Stated task:
Duplicate the records below, from the line containing "Screen dimensions: 800x631" through the line containing "coord(809,108)", both lines included.

:: Records to process

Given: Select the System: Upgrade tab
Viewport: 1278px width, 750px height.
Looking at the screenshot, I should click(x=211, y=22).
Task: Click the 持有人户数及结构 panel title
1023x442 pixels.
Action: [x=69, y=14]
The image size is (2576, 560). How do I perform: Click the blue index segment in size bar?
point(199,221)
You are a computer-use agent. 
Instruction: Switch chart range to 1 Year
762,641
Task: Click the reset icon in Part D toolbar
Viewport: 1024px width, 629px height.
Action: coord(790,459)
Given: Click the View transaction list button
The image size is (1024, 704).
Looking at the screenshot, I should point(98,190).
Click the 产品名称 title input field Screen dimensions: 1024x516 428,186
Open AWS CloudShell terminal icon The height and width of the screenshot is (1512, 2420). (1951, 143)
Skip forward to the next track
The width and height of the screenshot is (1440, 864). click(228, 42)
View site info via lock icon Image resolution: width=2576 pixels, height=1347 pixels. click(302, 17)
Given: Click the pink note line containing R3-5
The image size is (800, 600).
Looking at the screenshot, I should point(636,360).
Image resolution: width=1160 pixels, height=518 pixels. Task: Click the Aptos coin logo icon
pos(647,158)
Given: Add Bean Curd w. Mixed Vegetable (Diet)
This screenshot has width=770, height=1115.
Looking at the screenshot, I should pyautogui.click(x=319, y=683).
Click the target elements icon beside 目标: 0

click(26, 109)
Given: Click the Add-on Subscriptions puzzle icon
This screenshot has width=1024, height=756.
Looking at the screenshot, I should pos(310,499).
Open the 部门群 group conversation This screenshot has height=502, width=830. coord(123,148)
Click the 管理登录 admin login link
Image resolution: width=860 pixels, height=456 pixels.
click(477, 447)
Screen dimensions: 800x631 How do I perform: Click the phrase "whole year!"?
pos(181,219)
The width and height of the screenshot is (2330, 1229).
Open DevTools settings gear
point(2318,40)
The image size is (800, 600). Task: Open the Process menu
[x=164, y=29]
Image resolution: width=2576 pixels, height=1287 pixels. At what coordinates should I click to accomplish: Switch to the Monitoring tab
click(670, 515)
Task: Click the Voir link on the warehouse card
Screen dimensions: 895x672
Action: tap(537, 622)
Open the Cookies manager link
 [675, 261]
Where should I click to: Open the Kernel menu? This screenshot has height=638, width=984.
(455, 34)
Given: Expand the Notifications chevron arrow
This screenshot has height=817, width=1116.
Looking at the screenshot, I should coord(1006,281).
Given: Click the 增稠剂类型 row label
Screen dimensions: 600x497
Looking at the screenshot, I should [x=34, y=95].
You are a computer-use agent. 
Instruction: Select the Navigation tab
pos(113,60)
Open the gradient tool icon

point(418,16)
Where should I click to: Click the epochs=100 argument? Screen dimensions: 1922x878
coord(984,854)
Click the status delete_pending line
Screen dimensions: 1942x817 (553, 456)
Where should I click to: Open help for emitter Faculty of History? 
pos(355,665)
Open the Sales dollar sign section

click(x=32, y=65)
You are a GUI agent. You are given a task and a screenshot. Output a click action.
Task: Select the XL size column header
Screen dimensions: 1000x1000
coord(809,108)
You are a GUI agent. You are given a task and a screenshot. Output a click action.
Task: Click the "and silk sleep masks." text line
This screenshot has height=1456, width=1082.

::::

Answer to the task:
Screen dimensions: 800x631 How do I perform: Click the phrase "whole year!"?
pos(181,219)
The width and height of the screenshot is (2330, 1229).
Open DevTools settings gear
point(2318,40)
The image size is (800, 600). Task: Open the Process menu
[x=164, y=29]
Image resolution: width=2576 pixels, height=1287 pixels. At what coordinates should I click to accomplish: Switch to the Monitoring tab
click(670, 515)
Task: Click the Voir link on the warehouse card
Screen dimensions: 895x672
Action: tap(537, 622)
Open the Cookies manager link
 [675, 261]
Where should I click to: Open the Kernel menu? This screenshot has height=638, width=984.
(455, 34)
Given: Expand the Notifications chevron arrow
This screenshot has height=817, width=1116.
Looking at the screenshot, I should coord(1006,281).
Given: Click the 增稠剂类型 row label
Screen dimensions: 600x497
Looking at the screenshot, I should [x=34, y=95].
You are a computer-use agent. 
Instruction: Select the Navigation tab
pos(113,60)
Open the gradient tool icon

point(418,16)
Where should I click to: Click the epochs=100 argument? Screen dimensions: 1922x878
coord(984,854)
Click the status delete_pending line
Screen dimensions: 1942x817 (553, 456)
Where should I click to: Open help for emitter Faculty of History? 
pos(355,665)
Open the Sales dollar sign section

click(x=32, y=65)
You are a GUI agent. You are given a task and a screenshot. Output a click action.
Task: Select the XL size column header
Screen dimensions: 1000x1000
coord(809,108)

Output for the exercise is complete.